Write out exactly what each line says, starting with the first line below and ending on the one with "Task: Create a".

.....

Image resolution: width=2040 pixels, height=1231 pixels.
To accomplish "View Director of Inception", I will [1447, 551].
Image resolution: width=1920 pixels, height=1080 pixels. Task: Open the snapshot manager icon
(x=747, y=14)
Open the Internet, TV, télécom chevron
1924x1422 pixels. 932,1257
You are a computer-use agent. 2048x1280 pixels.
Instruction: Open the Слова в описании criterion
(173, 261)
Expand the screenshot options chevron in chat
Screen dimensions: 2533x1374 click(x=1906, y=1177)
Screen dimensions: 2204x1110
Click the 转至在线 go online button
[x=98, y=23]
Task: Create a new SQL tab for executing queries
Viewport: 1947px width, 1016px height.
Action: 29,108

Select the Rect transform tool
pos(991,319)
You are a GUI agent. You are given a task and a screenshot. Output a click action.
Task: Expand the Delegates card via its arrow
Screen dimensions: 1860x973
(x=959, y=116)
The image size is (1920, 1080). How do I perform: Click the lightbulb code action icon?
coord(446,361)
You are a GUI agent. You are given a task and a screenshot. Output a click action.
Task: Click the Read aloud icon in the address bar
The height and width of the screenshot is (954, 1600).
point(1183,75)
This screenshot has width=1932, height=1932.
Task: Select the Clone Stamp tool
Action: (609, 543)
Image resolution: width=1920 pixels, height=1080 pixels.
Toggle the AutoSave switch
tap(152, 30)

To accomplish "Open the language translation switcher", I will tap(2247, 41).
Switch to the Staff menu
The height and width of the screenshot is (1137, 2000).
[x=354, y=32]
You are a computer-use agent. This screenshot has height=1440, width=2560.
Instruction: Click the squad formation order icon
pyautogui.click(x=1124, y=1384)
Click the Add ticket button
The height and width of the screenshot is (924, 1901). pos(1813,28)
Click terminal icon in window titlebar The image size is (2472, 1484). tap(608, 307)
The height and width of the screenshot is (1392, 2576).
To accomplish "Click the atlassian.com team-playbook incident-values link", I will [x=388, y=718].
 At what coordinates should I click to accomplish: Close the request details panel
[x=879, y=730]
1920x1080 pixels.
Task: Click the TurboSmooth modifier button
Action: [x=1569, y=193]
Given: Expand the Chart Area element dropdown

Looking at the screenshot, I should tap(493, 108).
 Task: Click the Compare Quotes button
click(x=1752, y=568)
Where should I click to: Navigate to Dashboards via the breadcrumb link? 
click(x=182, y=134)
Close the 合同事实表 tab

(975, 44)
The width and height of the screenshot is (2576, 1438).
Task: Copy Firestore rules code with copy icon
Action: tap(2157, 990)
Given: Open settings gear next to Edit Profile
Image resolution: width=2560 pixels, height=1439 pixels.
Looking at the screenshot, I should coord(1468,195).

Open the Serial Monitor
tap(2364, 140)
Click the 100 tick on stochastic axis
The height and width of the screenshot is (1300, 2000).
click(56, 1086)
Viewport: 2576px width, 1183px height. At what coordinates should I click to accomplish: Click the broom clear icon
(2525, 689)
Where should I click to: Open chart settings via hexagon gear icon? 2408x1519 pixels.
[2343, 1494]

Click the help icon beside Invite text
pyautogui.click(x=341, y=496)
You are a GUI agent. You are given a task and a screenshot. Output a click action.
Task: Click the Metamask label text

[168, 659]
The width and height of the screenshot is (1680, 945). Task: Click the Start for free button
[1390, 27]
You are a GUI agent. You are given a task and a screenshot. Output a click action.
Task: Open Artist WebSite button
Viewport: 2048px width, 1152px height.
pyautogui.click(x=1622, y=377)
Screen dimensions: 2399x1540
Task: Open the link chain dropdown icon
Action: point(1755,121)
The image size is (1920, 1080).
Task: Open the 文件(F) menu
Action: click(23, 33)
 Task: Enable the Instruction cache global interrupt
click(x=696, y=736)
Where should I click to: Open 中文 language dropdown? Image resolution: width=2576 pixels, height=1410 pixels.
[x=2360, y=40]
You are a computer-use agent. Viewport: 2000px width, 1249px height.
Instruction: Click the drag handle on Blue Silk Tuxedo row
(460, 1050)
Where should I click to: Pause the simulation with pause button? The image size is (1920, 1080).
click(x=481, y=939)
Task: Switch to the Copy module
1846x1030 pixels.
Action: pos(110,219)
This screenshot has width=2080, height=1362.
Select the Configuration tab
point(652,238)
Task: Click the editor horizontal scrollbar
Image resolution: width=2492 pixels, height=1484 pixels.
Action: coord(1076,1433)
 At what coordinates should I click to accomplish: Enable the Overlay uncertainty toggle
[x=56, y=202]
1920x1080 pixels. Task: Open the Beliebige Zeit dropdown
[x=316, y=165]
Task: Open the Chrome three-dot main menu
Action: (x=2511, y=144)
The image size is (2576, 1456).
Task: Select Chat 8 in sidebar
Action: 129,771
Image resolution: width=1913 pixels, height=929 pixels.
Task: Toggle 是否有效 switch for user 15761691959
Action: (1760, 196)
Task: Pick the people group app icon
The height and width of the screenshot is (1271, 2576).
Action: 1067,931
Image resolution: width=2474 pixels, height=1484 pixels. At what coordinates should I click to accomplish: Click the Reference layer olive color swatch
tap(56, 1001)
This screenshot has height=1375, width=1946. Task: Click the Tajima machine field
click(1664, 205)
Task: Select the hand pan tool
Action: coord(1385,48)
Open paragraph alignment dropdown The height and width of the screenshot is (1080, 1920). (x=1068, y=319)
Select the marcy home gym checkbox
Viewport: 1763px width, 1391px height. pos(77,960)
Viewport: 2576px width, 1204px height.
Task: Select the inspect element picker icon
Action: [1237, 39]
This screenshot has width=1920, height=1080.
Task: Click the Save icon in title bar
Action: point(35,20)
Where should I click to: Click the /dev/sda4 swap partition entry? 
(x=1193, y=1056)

.....

Written answer:
Image resolution: width=2040 pixels, height=1231 pixels.
To accomplish "View Director of Inception", I will [1447, 551].
Image resolution: width=1920 pixels, height=1080 pixels. Task: Open the snapshot manager icon
(x=747, y=14)
Open the Internet, TV, télécom chevron
1924x1422 pixels. 932,1257
You are a computer-use agent. 2048x1280 pixels.
Instruction: Open the Слова в описании criterion
(173, 261)
Expand the screenshot options chevron in chat
Screen dimensions: 2533x1374 click(x=1906, y=1177)
Screen dimensions: 2204x1110
Click the 转至在线 go online button
[x=98, y=23]
Task: Create a new SQL tab for executing queries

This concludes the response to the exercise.